この啓発週間は、ヨーロッパで2008年より11月18日に行われている”European Antibiotic Awareness Day“や、同じく2008年よりアメリカで行われている”Get Smart About Antibiotics Week“がもとになっています。このように地域レベルでは行われてきた抗菌薬啓発活動ですが、WHOが主体となり世界レベルで行うのは今年が初めてです。

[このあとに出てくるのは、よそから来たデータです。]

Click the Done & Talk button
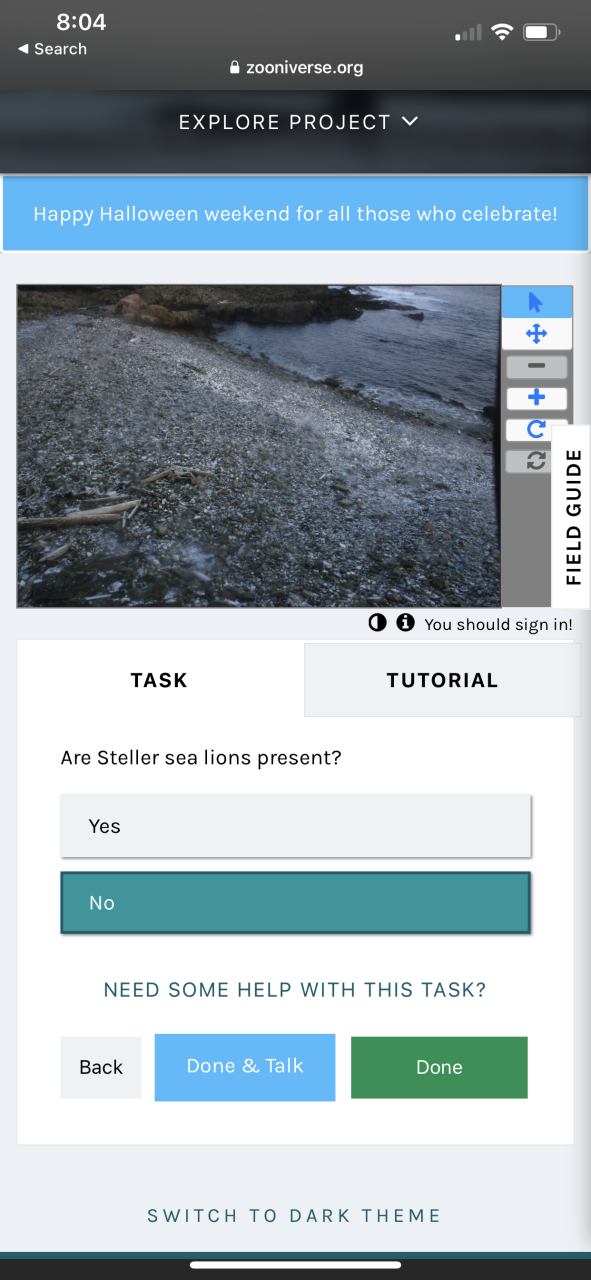This screenshot has width=591, height=1280. click(245, 1067)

日本においては、上記のような啓発運動は行われてきておりませんが、耐性菌問題を深刻に受け止めており、2015年2月2日に厚生労働省は「薬剤耐性菌対策に関する提言」を発表しました。
また、今年は国際感染症センター(DCC)が抗菌薬啓発活動が計画・実施されるよう情報提供・啓発用ポスターの作成を行っています。
今年の世界抗菌薬啓発週間のテーマは”Antibiotics: handle with care(抗菌薬=取扱注意)”です。便利ですが、使いすぎると将来的に使えなくなるかもしれない抗菌薬。まさに、諸刃の剣ですよね。「クスリはリスク」と言われるように、抗菌薬を含め様々な薬は多少なりともリスクを伴うものであることを改めて考えさせられる、そんなきっかけとなるのではないでしょうか。

抗菌薬使用の現状について】
ご存知の通り抗菌薬は人間の、そして動物の感染症の予防、治療へと幅広く使われています。
薬物治療に有用な抗菌薬ですが、時に耐性を獲得します。これは自然に発生する現象ではありますが、抗菌薬の誤使用や過剰な服用といった不適切な使用によって助長されています。耐性を獲得した菌の出現により、従来の薬が感染症の原因菌に対して効かないことで耐性菌感染による死者が増えたり、使用できる薬剤が限られることによる医療費の増大を招いたりしています。
つまり、耐性菌の拡大によって治せるはずだった病気が治せなくなりつつあるのです。
薬剤耐性菌が生まれる一因として、抗菌薬の不適切な使用が挙げられます。つまり、薬剤耐性菌を広めないためには、医療従事者と、抗菌薬を実際に使う患者さんとが一丸となって取り組む必要があるのです。

【薬剤耐性菌について】
拡大の一途を辿る薬剤耐性菌には、どのようなものがあるのでしょうか。
WHOは2014年4月に“Antimicrobial Resistance: Global Report on Surveillance”を発表しました。
耐性菌は様々な種類の菌において出現しています。その中で、この報告書では大腸菌、肺炎桿菌、黄色ブドウ球菌、肺炎レンサ球菌、非チフス性サルモネラ菌、赤痢菌、淋菌といった7種類の一般細菌に焦点を当てて書かれています。中でも大腸菌、肺炎桿菌、黄色ブドウ球菌は6つあるWHOの地域区分のなかで、50%以上耐性を持つ地域が5地域以上であり、耐性菌は広まっているのだと改めて感じさせられる結果となっています。

【私たちにできることとは?】
では、薬剤耐性菌を広めないために私たちはどのようなことができるのでしょうか。
・手洗いうがいをする
・食品衛生に気を付ける
・風邪をひいた人に不用意に接触しない
・予防接種をして、抗体をつける
・期限切れの薬を使ったり、処方薬を他人に譲渡したりしない
誰でも出来ることとして、このようなものが挙げられます。
耐性菌の拡大は脅威です。出来ることから着実に取り組みたいものですね。